Additionally, human natural killer 92 (NK92) cells were transduced with a recombinant human foamy virus (FV) to evaluate the effect of DOCK8 mutation on NK cell function. The NK cells were analyzed for cell death using anti-CD56 (cluster of differentiation 56), an NK cell marker, by flow cytometry. The K562 erythroleukemia target cells were used as controls.

Results and discussion

Based on the genetic analysis, Group 1 children were further classified as Group 1a comprising children with the absence of variants of uncertain significance (VUS) (n=10), Group 1b comprising children with non-pHLH/DOCK8 VUS (n=19), and Group 1c comprising children with VUS either in DOCK 8 or in other pHLH genes (n=10). Moreover, a subset of Group 1c.1 comprised children with DOCK8 VUS (n=4).

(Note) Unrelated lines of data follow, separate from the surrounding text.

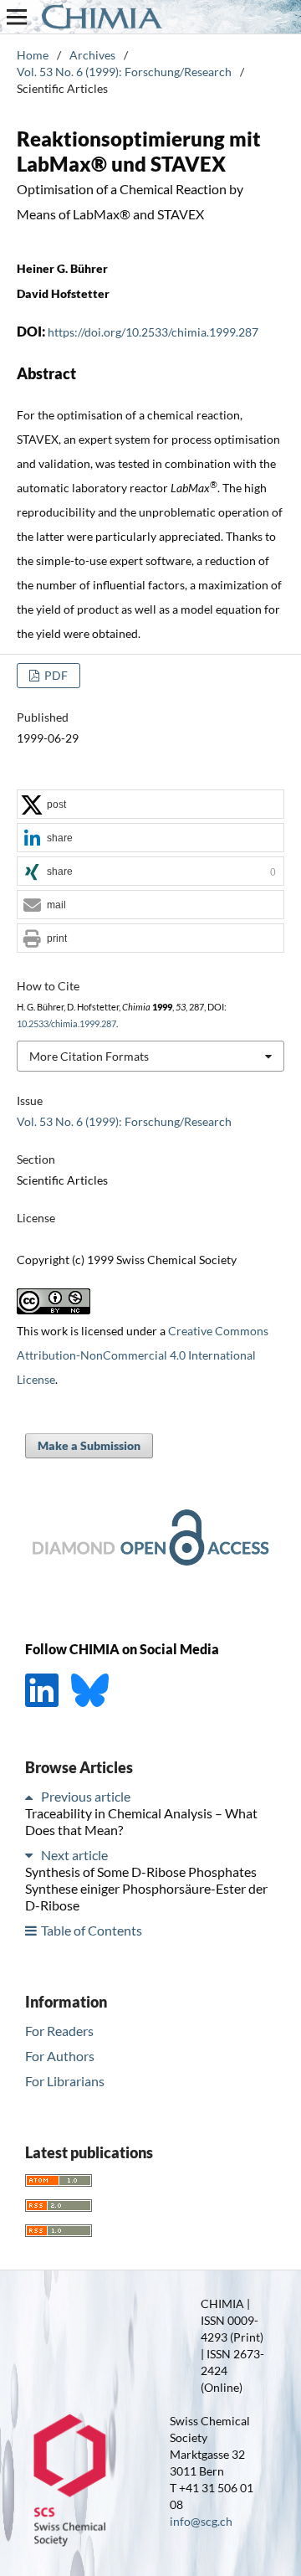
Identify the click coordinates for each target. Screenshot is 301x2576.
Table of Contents (91, 1930)
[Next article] (31, 1855)
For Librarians (65, 2081)
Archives (92, 55)
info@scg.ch (201, 2521)
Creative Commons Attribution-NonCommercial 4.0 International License (142, 1355)
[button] (150, 805)
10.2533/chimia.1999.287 (66, 1024)
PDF (55, 675)
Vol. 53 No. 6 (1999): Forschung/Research (124, 71)
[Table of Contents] (31, 1930)
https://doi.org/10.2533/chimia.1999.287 (153, 332)
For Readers (59, 2031)
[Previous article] (31, 1796)
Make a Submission (89, 1445)
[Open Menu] (16, 16)
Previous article (85, 1796)
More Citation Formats (89, 1056)
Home (32, 55)
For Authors (59, 2056)
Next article (74, 1855)
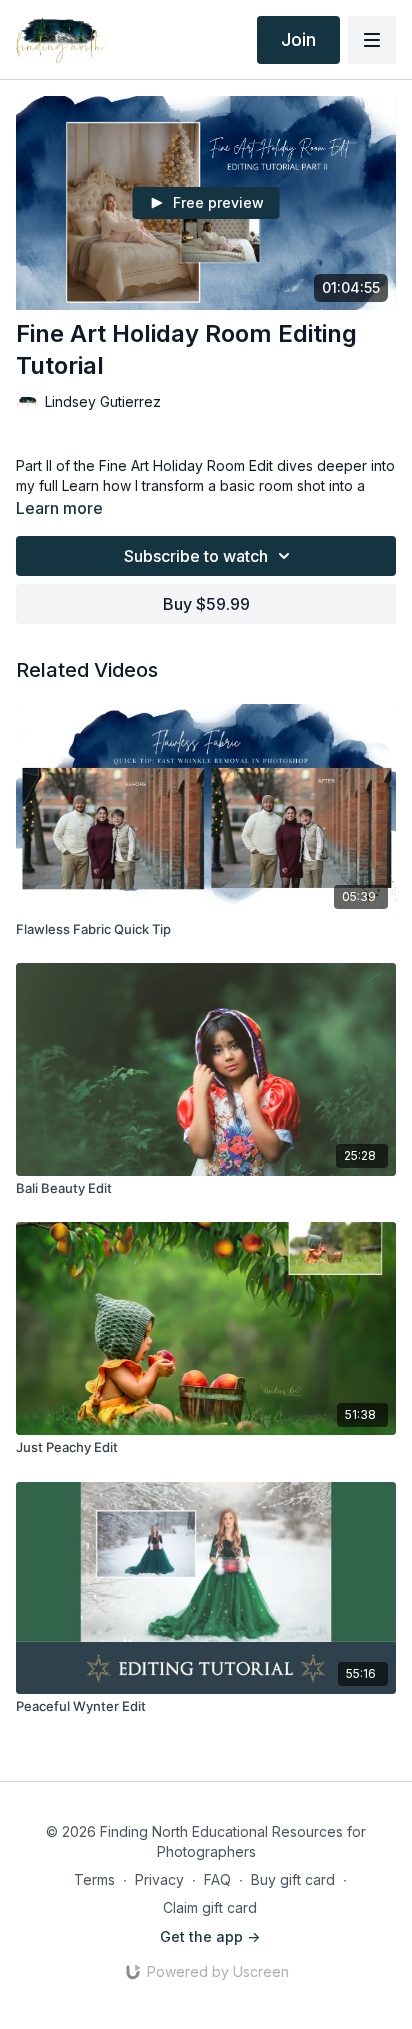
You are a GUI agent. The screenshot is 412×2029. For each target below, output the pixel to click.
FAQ (217, 1879)
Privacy (159, 1879)
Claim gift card (210, 1907)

The average age of MIS-C children was nine years and most of them (62%) were males. They were hospitalized for an average of seven days. About 64% of the MIS-C children required pediatric intensive care unit (PICU) admissions while 49% of the children needed oxygen supplementation. Notably, none of the controls has these requirements. Additionally, thrombocyte counts and ferritin were elevated in Group 1b children. However, these serological findings were not statistically significant.

The results showed that 54 rare VUS (prevalence <0.1%) were detected among the immunological genes in Group 1. About 74% of the MIS-C children had a minimum of one variant. Among these genomic variations, missense mutations (amino acid alterations) in the DOCK8 gene were the most commonly observed mutations. Additionally, 15% of children demonstrated heterozygous and rare missense mutations in pHLH genes (LYST, STXBP2, PRF1, AP381, and UNC13D). One patient had missense mutations in the NLR family CARD domain containing 4 (NLRC4) genes, responsible for CSS autoimmunity. Notably, genetic variations in the pHLH and DOCK8 genes were detected in the MIS-C group only (25%).

The four missense mutations in the DOCK8 genes decreased the NK cell degranulation and cytotoxicity compared to wild-type (WT) DOCK8 in vitro. Additionally, the NK cells expressing DOCK8 mutations had a substantially lower CD107a expression than WT DOCK8-transduced NK cells. Likewise, reduced cytotoxicity against the K563 target cells was noted among the mutant DOCK8-expressing NK cells.

To conclude, genetic screening enables the detection of mutant immunoregulatory genes causing MIS-C among COVID-19-infected children, which could identify children at high risk and facilitate prompt treatment. However, further research is needed for better elucidation of MIS-C pathophysiology.